# Exercise aim:
Write out each record again exactly as it stands.

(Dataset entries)

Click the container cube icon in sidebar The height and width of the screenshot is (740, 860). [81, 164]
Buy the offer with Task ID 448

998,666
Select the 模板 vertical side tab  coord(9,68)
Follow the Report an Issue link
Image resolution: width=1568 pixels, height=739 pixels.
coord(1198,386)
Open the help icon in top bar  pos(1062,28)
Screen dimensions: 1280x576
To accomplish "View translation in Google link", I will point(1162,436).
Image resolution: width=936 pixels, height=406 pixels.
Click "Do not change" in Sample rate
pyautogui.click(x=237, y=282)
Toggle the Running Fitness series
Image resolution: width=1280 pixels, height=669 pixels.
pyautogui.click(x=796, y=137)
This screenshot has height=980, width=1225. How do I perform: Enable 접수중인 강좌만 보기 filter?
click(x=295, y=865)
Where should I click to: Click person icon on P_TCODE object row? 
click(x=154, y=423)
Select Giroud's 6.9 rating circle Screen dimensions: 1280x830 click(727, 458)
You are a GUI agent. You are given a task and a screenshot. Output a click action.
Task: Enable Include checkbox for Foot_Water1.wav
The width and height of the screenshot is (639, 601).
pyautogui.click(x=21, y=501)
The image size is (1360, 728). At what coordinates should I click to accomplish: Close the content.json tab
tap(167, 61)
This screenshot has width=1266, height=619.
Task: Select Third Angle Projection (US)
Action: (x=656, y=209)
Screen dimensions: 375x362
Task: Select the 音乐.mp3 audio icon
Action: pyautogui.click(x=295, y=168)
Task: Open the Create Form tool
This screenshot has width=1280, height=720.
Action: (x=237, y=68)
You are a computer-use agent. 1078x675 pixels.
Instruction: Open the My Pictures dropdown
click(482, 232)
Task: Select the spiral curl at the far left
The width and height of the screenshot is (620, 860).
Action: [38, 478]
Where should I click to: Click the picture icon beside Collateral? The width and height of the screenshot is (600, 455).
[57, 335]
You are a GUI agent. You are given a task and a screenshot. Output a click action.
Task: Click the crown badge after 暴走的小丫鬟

# Answer to the problem:
Click the container cube icon in sidebar The height and width of the screenshot is (740, 860). [81, 164]
Buy the offer with Task ID 448

998,666
Select the 模板 vertical side tab  coord(9,68)
Follow the Report an Issue link
Image resolution: width=1568 pixels, height=739 pixels.
coord(1198,386)
Open the help icon in top bar  pos(1062,28)
Screen dimensions: 1280x576
To accomplish "View translation in Google link", I will point(1162,436).
Image resolution: width=936 pixels, height=406 pixels.
Click "Do not change" in Sample rate
pyautogui.click(x=237, y=282)
Toggle the Running Fitness series
Image resolution: width=1280 pixels, height=669 pixels.
pyautogui.click(x=796, y=137)
This screenshot has height=980, width=1225. How do I perform: Enable 접수중인 강좌만 보기 filter?
click(x=295, y=865)
Where should I click to: Click person icon on P_TCODE object row? 
click(x=154, y=423)
Select Giroud's 6.9 rating circle Screen dimensions: 1280x830 click(727, 458)
You are a GUI agent. You are given a task and a screenshot. Output a click action.
Task: Enable Include checkbox for Foot_Water1.wav
The width and height of the screenshot is (639, 601).
pyautogui.click(x=21, y=501)
The image size is (1360, 728). At what coordinates should I click to accomplish: Close the content.json tab
tap(167, 61)
This screenshot has width=1266, height=619.
Task: Select Third Angle Projection (US)
Action: (x=656, y=209)
Screen dimensions: 375x362
Task: Select the 音乐.mp3 audio icon
Action: pyautogui.click(x=295, y=168)
Task: Open the Create Form tool
This screenshot has width=1280, height=720.
Action: (x=237, y=68)
You are a computer-use agent. 1078x675 pixels.
Instruction: Open the My Pictures dropdown
click(482, 232)
Task: Select the spiral curl at the far left
The width and height of the screenshot is (620, 860).
Action: [38, 478]
Where should I click to: Click the picture icon beside Collateral? The width and height of the screenshot is (600, 455).
[57, 335]
You are a GUI agent. You are given a task and a screenshot. Output a click action.
Task: Click the crown badge after 暴走的小丫鬟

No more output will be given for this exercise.